Ahhh, I see, you're asking about the instructions from Bodhi. No, all those options are one-time things, they apply only to that single run of dnf. Your permanent configuration has not been changed at all.
FEDORA-2023-4c8291ba6a has been pushed to the Fedora 38 testing repository. Soon you'll be able to install the update with the following command: `sudo dnf upgrade --enablerepo=updates-testing --refresh --advisory=FEDORA-2023-4c8291ba6a` You can provide feedback for this update here: https://bodhi.fedoraproject.org/updates/FEDORA-2023-4c8291ba6a See also https://fedoraproject.org/wiki/QA:Updates_Testing for more information on how to test updates.
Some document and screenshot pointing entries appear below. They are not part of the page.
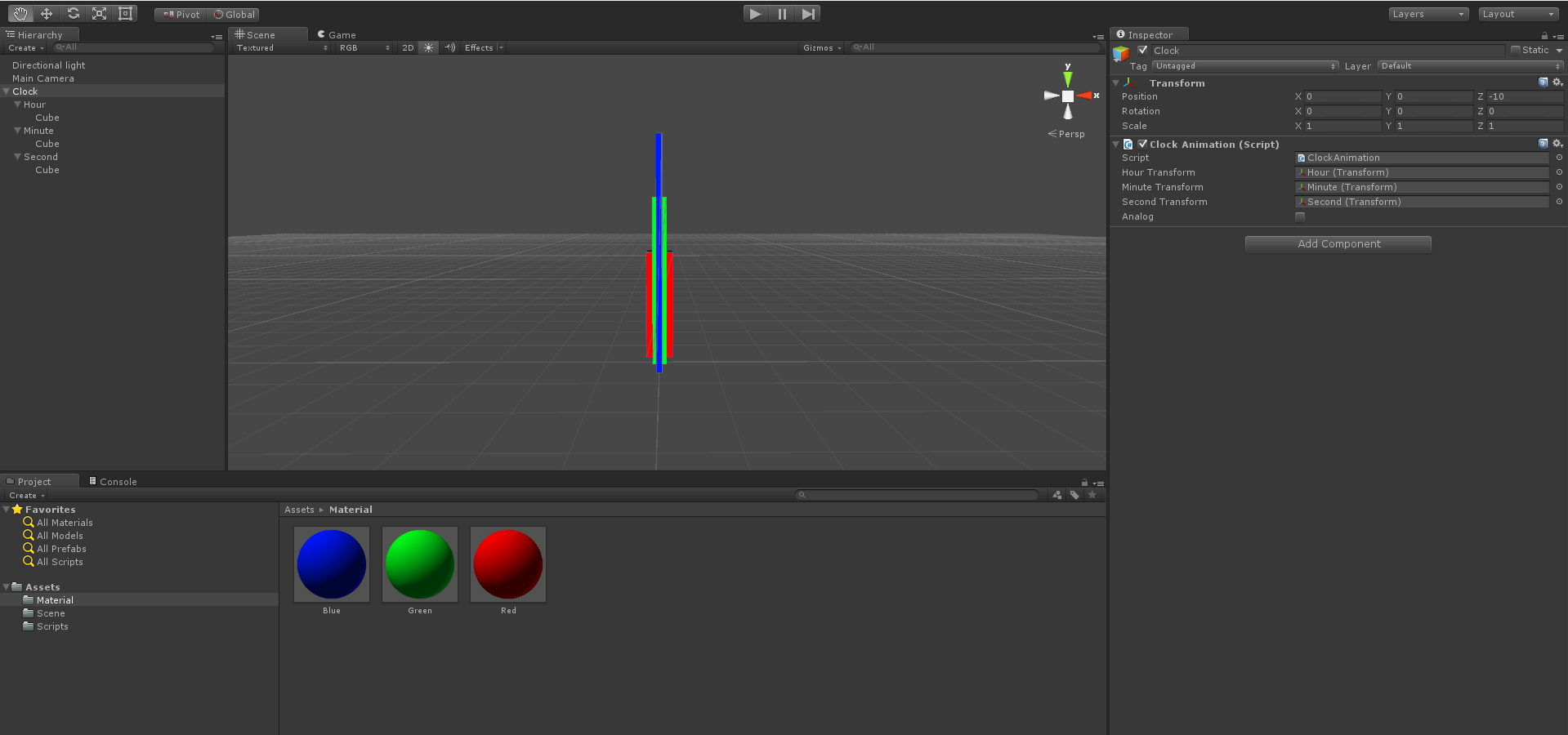Open the Layers dropdown
1568x735 pixels.
point(1427,14)
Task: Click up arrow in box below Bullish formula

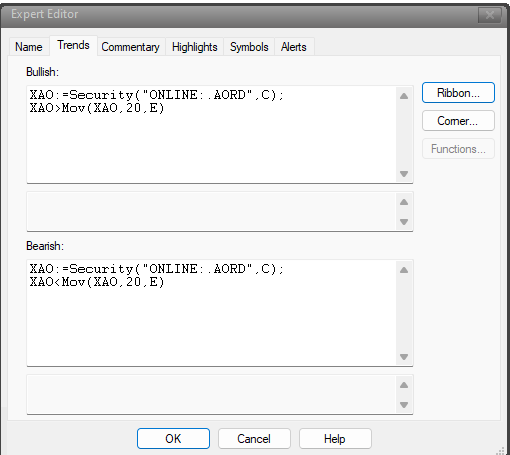Action: coord(404,202)
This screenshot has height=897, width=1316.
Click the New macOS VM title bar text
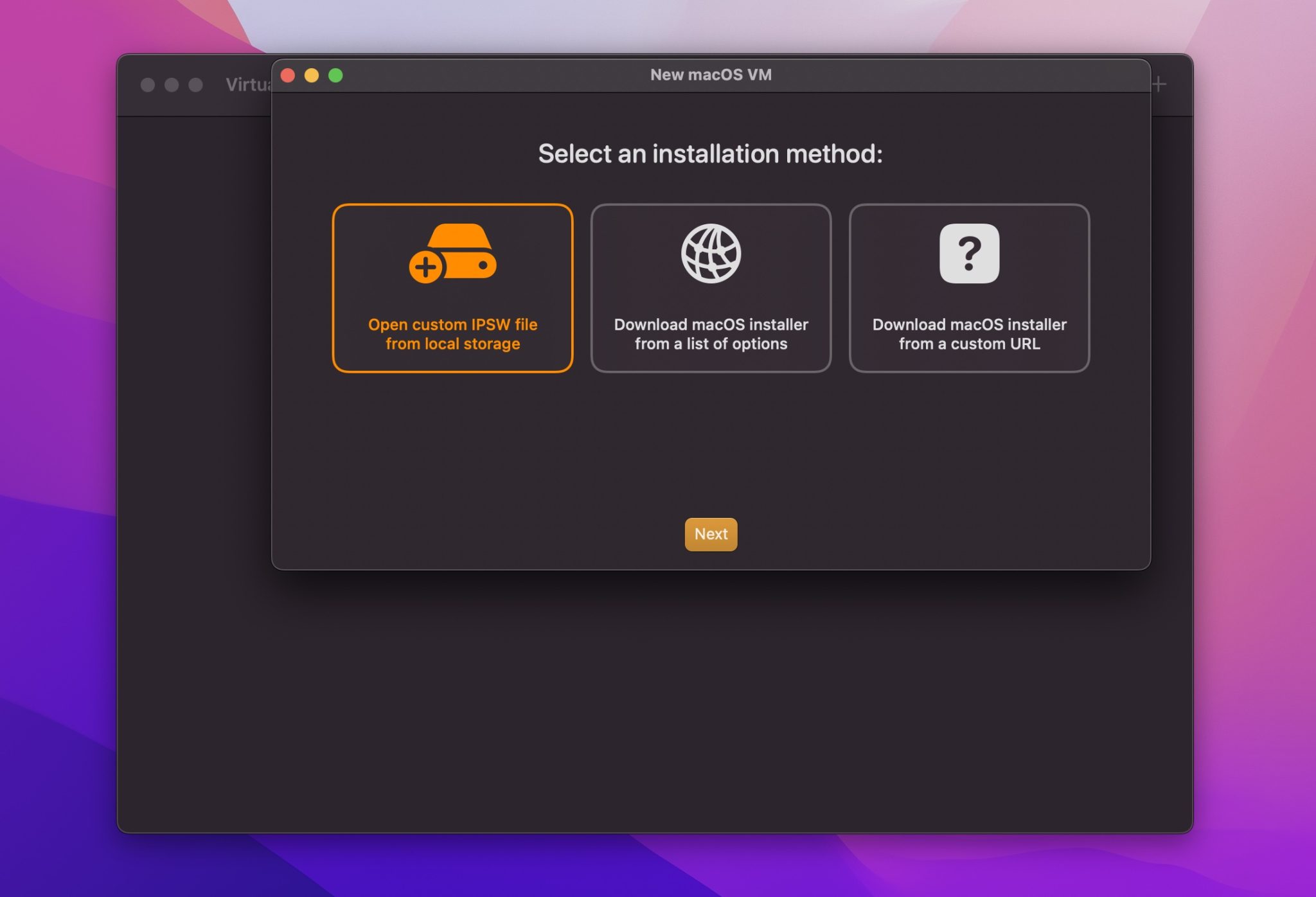tap(710, 75)
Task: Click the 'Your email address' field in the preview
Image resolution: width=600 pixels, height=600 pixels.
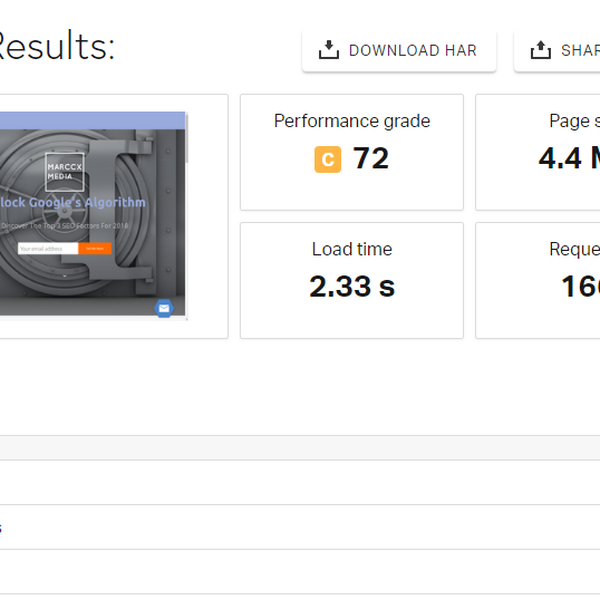Action: coord(47,248)
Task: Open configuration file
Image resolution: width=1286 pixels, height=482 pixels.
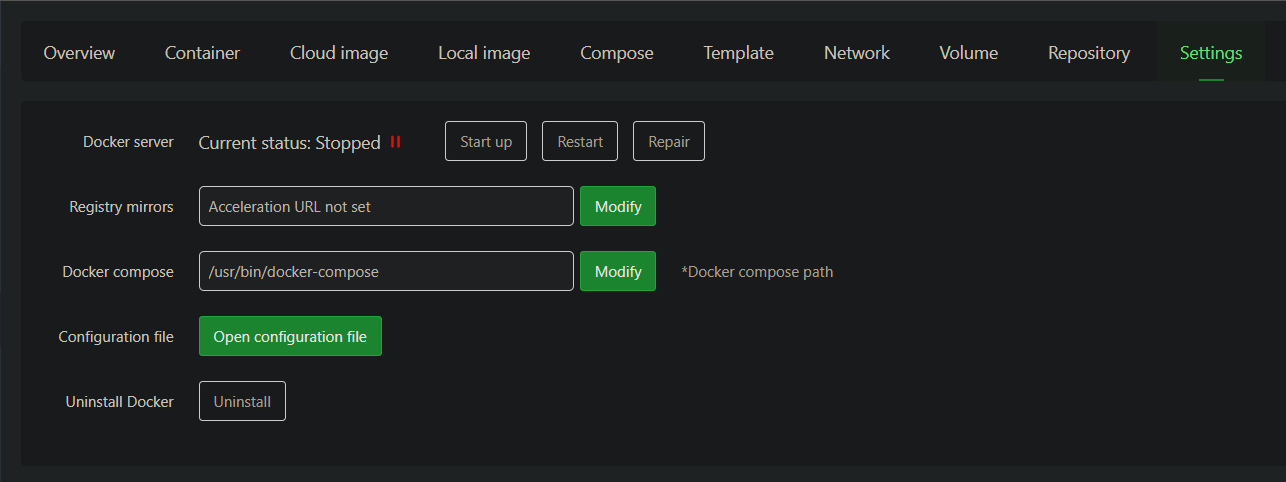Action: [290, 337]
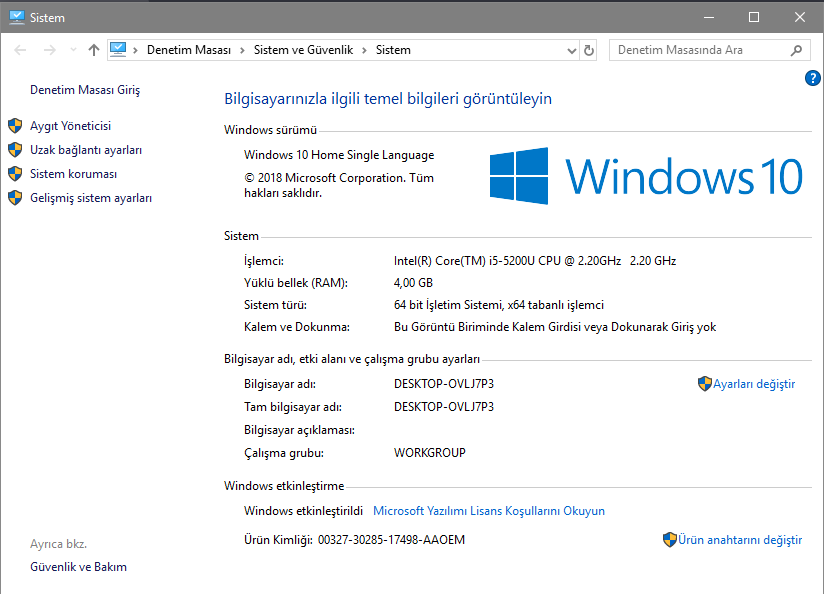
Task: Expand the recent locations dropdown arrow
Action: [x=71, y=50]
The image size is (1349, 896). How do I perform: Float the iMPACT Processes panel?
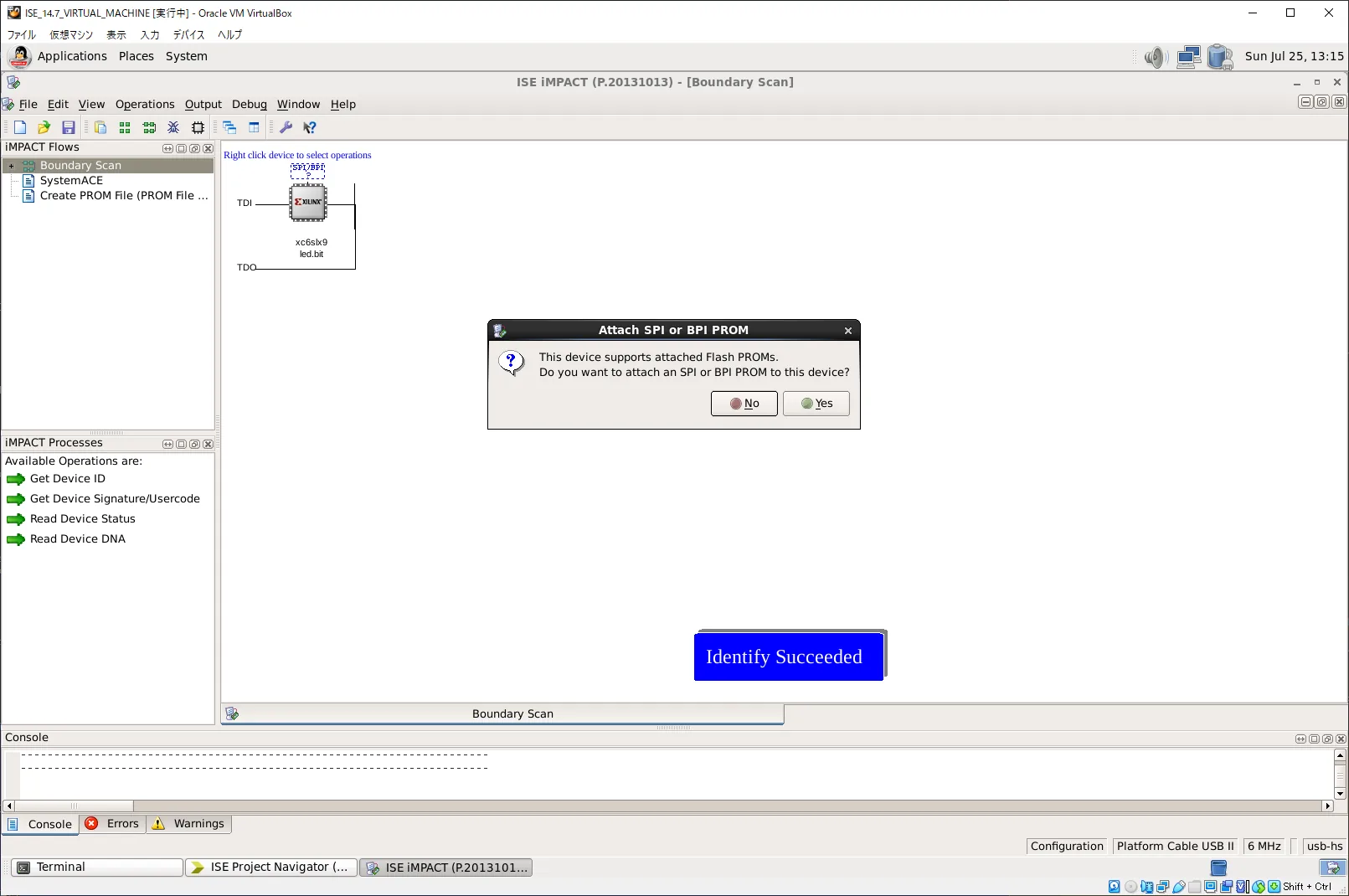[194, 444]
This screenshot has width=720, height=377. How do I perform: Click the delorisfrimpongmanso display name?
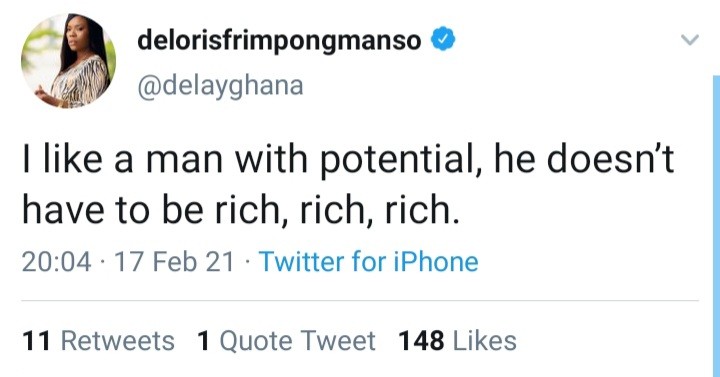(x=279, y=40)
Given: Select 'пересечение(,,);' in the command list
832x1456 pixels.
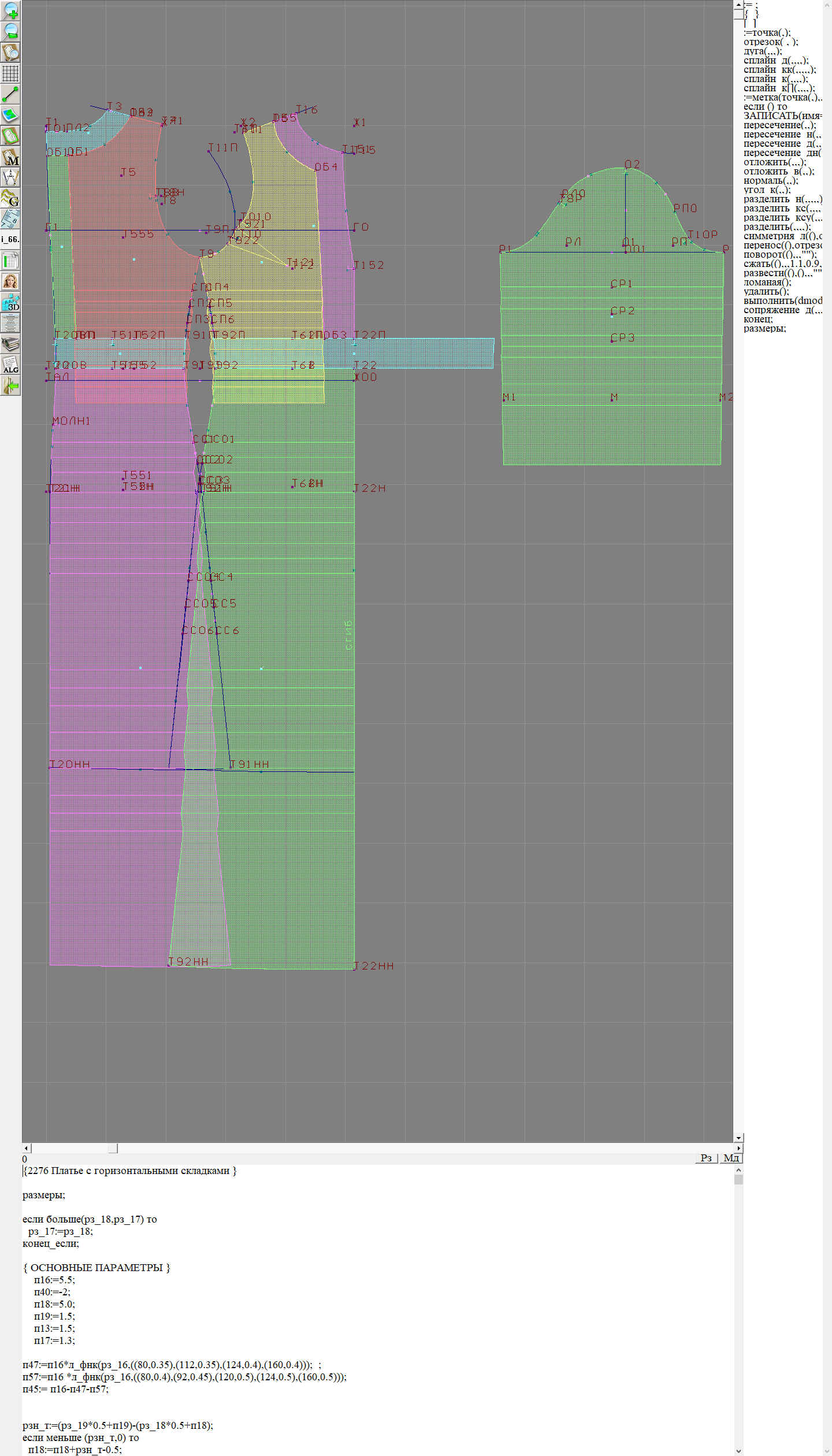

FEDORA-2023-3100e4d61c has been pushed to the Fedora 37 testing repository. Soon you'll be able to install the update with the following command: `sudo dnf upgrade --enablerepo=updates-testing --refresh --advisory=FEDORA-2023-3100e4d61c` You can provide feedback for this update here: https://bodhi.fedoraproject.org/updates/FEDORA-2023-3100e4d61c See also https://fedoraproject.org/wiki/QA:Updates_Testing for more information on how to test updates.
FEDORA-2023-3100e4d61c has been pushed to the Fedora 37 stable repository. If problem still persists, please make note of it in this bug report.
FEDORA-2023-4c8291ba6a has been pushed to the Fedora 38 stable repository. If problem still persists, please make note of it in this bug report.
Just to close the loop on this: confirming that kernel 6.5.5-200.fc38 works as expected. Thank you to all who worked to solve this mystery!